95	This style is like -c, but it is more compact because context
96	lines are printed only once. Lines from just the first file
97	are marked '-'; lines from just the second file are marked '+'.
98
99	This version of diff3 has all of BSD diff3's features, with the following
100	additional features.
101
102	An input file may end in a non-newline character. With the -m option,
103	an incomplete last line stays incomplete. Other output styles treat
104	incomplete lines like diff.
105
106	The file name '-' denotes the standard input. It can appear at most once.
107
108	diff3 has the following additional options:
109
110	-a Always treat files as text and compare them line-by-line,
111	even if they do not appear to be text.
112
113	-i Include 'w' and 'q' commands at the end of the output, to write out
114	the changed file, thus emulating system V behavior. One of the edit
115	script options -e, -E, -x, -X, -3 must also be specified.
116
117	-m Apply the edit script to the first file and send the result to
118	standard output. Unlike piping diff3's output to ed(1), this works
119	even for binary files and incomplete lines. -E is assumed if no edit
120	script option is specified. This option is incompatible with -i.
121
122	-L label
123	Use the specified label for lines output by the -E and -X options,
124	one of which must also be specified. This option may be given zero,
125	one, or two times; the first label marks <<<<<<< lines and the second
126	marks >>>>>>> lines. The default labels are the names of the first and
127	third files on the command line. Thus ``diff3 -L X -L Z -E A B C''
128	acts like ``diff3 -E A B C'', except that the output looks like it
129	came from files named X and Z rather than from files named A and C.
130
131	Exit status 0 means success, 1 means overlaps were found and -E or -X was
132	specified, and 2 means trouble.
133
134
135
136	GNU DIFF was written by Mike Haertel, David Hayes, Richard Stallman
137	and Len Tower.
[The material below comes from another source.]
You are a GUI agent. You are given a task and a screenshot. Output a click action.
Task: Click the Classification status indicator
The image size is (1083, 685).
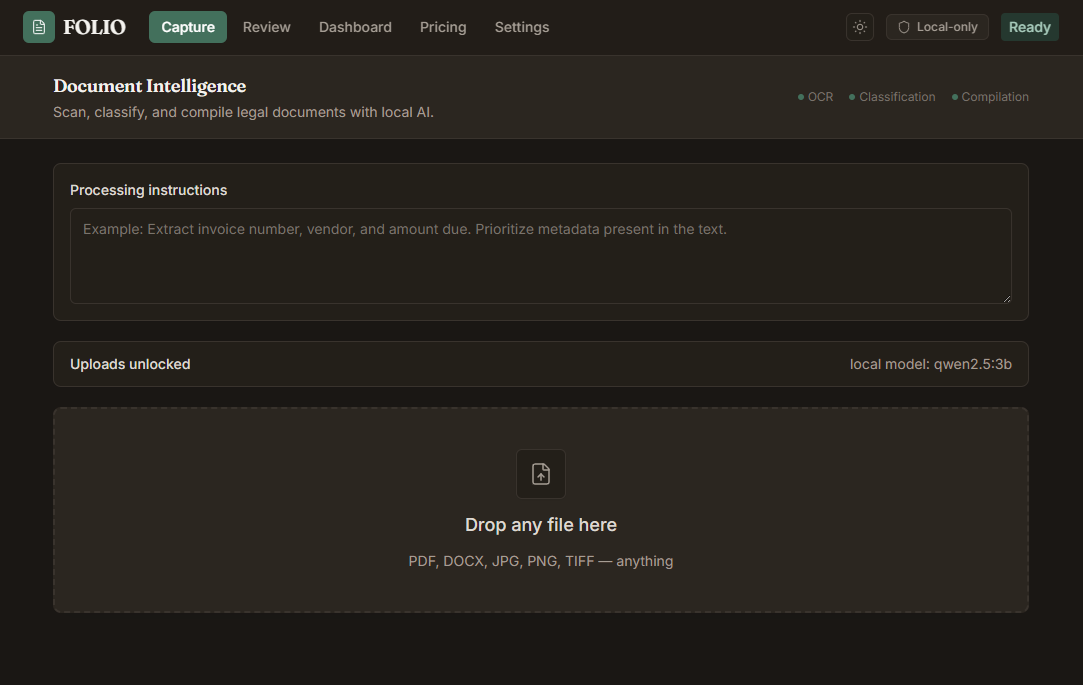tap(892, 97)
The basic algorithm is described in: "An O(ND)
138	Difference Algorithm and its Variations", Eugene Myers, Algorithmica
139	Vol. 1 No. 2, 1986, p 251.
140
141	Many bugs were fixed by Paul Eggert. The unified diff idea and format
142	are from Wayne Davison.
143
144	Suggested projects for improving GNU DIFF:
145
146	* Handle very large files by not keeping the entire text in core.
147
148	One way to do this is to scan the files sequentally to compute hash
149	codes of the lines and put the lines in equivalence classes based only
150	on hash code. Then compare the files normally. This will produce
151	some false matches.
152
153	Then scan the two files sequentially again, checking each match to see
154	whether it is real. When a match is not real, mark both the
155	"matching" lines as changed. Then build an edit script as usual.
156
157	The output routines would have to be changed to scan the files
158	sequentially looking for the text to print.